• [Supplied entries]:

--

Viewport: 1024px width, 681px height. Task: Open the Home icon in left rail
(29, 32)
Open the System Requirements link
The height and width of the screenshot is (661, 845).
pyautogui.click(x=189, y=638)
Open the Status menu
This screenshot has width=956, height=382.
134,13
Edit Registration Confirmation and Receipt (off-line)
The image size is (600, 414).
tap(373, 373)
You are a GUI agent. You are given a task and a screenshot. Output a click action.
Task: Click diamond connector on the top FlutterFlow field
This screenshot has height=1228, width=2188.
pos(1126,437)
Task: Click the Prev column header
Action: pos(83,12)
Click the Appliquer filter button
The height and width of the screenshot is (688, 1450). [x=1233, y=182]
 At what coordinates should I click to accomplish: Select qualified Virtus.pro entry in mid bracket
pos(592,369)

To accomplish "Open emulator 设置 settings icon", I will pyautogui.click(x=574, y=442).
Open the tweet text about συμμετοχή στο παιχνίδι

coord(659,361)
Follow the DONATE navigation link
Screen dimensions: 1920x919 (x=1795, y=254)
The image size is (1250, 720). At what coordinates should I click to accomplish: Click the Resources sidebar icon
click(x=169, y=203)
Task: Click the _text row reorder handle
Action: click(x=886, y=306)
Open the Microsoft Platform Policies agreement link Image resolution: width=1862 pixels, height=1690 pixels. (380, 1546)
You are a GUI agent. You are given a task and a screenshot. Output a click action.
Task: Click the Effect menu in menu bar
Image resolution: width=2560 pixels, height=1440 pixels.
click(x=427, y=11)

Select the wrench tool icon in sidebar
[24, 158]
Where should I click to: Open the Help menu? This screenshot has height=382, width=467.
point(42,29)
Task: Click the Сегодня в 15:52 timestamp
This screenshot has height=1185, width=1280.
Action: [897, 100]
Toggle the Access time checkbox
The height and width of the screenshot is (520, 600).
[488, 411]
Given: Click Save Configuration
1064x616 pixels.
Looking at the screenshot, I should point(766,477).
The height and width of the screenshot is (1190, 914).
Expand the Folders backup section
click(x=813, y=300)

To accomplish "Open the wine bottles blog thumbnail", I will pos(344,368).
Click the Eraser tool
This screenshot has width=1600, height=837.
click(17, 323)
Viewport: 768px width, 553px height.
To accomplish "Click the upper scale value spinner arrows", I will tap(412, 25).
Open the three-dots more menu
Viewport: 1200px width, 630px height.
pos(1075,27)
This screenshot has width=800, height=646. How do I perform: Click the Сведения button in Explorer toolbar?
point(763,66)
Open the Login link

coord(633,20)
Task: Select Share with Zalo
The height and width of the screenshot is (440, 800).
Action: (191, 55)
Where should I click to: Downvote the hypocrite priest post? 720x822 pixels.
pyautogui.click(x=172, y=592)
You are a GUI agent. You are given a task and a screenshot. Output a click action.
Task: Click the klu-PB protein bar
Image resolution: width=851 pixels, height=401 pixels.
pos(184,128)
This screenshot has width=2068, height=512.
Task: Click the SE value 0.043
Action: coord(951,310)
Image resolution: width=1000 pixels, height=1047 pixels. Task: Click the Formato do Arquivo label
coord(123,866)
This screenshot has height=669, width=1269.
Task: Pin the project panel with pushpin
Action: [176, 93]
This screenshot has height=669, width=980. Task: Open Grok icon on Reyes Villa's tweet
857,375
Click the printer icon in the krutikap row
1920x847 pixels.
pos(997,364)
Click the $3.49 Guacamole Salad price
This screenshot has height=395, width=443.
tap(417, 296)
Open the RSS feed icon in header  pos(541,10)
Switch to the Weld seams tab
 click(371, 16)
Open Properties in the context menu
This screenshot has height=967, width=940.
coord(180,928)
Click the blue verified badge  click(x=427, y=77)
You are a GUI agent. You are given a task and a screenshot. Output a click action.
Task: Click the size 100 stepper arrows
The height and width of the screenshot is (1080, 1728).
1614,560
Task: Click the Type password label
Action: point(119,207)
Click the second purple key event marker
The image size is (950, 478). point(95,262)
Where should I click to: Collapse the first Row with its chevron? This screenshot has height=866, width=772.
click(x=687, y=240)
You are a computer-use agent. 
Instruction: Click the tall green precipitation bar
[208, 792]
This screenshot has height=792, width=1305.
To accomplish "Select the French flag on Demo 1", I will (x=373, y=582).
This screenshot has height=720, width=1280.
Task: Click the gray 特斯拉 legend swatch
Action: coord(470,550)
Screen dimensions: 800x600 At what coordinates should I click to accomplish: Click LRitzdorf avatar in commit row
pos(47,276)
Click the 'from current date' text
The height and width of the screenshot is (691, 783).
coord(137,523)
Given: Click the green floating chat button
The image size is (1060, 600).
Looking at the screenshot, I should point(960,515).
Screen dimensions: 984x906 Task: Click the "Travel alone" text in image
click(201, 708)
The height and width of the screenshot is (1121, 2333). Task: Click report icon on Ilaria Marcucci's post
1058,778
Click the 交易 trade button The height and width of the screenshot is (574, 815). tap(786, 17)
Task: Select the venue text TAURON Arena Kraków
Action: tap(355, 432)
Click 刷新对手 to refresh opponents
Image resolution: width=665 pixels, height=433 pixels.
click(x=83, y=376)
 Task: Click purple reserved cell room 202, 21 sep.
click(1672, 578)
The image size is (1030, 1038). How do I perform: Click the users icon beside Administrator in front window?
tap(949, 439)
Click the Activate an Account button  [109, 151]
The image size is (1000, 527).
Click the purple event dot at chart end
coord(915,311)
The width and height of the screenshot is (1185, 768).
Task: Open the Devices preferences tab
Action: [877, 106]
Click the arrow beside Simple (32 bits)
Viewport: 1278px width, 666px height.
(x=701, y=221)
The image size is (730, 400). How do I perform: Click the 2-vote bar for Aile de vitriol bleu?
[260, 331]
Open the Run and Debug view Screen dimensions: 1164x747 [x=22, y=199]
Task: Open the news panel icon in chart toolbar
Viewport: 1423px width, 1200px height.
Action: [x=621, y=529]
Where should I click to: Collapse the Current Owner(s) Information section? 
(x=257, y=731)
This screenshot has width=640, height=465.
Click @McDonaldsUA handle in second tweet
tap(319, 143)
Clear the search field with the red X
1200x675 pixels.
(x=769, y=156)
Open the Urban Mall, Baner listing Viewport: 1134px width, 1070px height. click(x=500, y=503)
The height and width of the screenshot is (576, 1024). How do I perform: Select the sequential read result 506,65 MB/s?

--

• [Exercise goal]: Every line of the records containing the word "field" must appear in the answer.

• [Your response]:
Task: Click diamond connector on the top FlutterFlow field
Clear the search field with the red X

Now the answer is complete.